» **About this exercise**:
Each line from the one containing "Open the version history clock icon" through the last line of the records is to be repeated exactly, with all pictures left out.

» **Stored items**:
[Start of Attachment]
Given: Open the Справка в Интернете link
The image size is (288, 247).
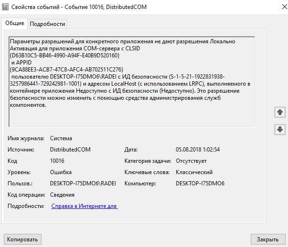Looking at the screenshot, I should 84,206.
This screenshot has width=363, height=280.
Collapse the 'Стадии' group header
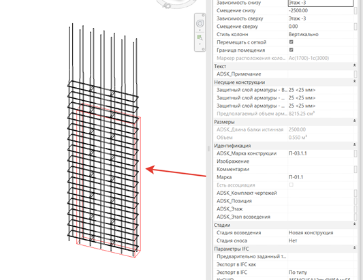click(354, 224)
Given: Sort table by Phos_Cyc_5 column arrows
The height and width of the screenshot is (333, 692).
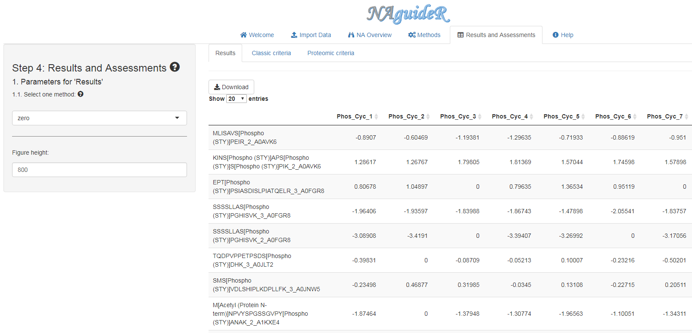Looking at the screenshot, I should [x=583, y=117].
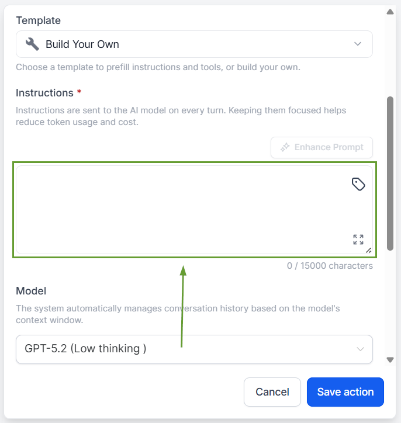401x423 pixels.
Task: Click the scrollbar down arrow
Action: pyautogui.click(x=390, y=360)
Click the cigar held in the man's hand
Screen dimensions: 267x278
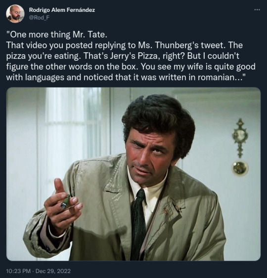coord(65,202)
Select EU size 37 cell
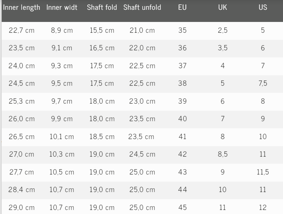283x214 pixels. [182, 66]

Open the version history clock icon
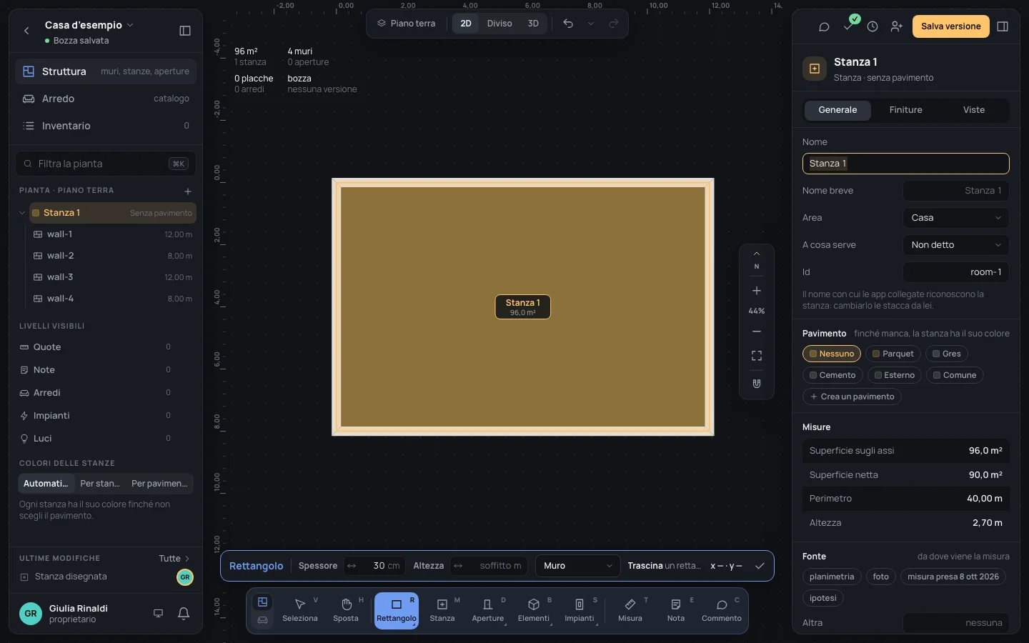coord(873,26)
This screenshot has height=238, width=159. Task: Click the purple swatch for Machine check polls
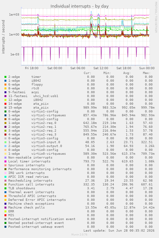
[End of Attachment]
» **Output of the exercise**:
Open the version history clock icon
coord(873,26)
This screenshot has height=238, width=159. Task: Click the purple swatch for Machine check polls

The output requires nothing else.